保険医に頼まれていた委員会の仕事を思い出し弁当を持って保健室に向かったのが昼休みが始まってすぐの話。思った以上に書類整理も早く終わり昼食を食べた後ゆっくり微睡んでいたが、まさか一時的に寝入っていたとは思わなかった。


「うわ〜本真堪忍…」

『いえいえ』

「てか、やまださんは何で此処におるん?」

『私はちょっとヘマしちゃって…』


へへっと小さく笑いながら右手をあげて見せた手首。階段を踏み外して着地したは良いけど手首を捻ってしまったと、少し恥ずかしそうに教えてくれた。…が、その色はあまりにも赤く想定外に腫れている。


「むっちゃ腫れてるやん!」

『思った以上に体重掛けちゃったみたい。でも骨は大丈夫』

「まぁ折れた感じはなさそうやけど…気ぃ付けなアカンで?」

『本当にそうだよね〜でも私運が良かった!右手だったら大泣きしなくちゃいけないとこだったよ!』

「そらそうやけども…」


そういう問題とちゃうやろ、という言葉は静かに喉の奥へと飲み下す。
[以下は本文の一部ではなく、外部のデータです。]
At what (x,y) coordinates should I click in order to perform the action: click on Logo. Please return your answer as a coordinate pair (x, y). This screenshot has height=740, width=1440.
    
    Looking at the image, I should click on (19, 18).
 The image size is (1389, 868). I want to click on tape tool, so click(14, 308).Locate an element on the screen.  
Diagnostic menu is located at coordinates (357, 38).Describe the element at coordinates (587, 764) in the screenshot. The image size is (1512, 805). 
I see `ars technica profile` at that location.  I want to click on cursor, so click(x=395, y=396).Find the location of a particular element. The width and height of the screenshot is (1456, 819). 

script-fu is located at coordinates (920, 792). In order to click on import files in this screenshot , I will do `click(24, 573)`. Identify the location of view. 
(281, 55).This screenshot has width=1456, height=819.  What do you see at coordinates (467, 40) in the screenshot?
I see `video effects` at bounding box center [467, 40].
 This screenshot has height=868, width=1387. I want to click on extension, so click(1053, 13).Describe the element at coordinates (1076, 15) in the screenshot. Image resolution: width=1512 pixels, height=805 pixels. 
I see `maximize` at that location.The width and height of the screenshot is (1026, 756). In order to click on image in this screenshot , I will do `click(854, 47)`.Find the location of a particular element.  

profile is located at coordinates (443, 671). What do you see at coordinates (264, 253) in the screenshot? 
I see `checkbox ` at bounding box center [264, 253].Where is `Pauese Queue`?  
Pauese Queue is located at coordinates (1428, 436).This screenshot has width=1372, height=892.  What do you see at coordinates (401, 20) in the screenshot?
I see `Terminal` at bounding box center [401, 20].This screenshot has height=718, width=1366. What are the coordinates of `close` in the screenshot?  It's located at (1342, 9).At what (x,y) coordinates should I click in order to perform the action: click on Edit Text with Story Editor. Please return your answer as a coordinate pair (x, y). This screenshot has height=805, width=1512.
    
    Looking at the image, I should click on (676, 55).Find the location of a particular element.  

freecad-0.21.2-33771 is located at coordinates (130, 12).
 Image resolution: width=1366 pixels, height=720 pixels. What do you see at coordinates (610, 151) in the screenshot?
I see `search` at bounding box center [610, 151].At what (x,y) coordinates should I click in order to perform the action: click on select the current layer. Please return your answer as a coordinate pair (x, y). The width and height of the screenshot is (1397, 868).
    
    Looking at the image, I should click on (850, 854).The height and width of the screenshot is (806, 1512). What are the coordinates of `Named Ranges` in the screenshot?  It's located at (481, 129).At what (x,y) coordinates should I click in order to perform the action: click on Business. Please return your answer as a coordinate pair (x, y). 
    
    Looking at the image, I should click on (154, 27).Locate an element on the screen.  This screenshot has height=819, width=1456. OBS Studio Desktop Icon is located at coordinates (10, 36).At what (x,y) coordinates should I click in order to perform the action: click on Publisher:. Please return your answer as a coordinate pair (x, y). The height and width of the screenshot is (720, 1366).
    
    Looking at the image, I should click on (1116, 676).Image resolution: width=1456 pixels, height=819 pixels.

きっと言ったところで笑って大丈夫と言われて終いだ。まだ一年に満たない付き合いだが彼女は初めからこうだった。本当にキツかったらきちんと告げてくれる筈だ。それでも女の子やのに、という想いから一つ溜め息を零しつつ机の上にあった救護箱に手を伸ばした。


「ほら」

『ん?』

「手、貸し」

『え、何で!?』

「何でって手当てしやんとアカンやろ」

『いや自分で…』

「出来る、言うんは却下。いくら器用でも片手は難儀やで?」

『でも…』

「でももやってもナシや」

『恥ずかし…!でもなら甘えます!』


お願いします。そうポツリと零しつつ差し出された左手を受け取ると、むっちゃ腫れた手首。赤みを帯びて熱を持っているのがなんとも痛々しさを増幅する。チラリと視線を配せば、痛くないよと悪戯に嗤った。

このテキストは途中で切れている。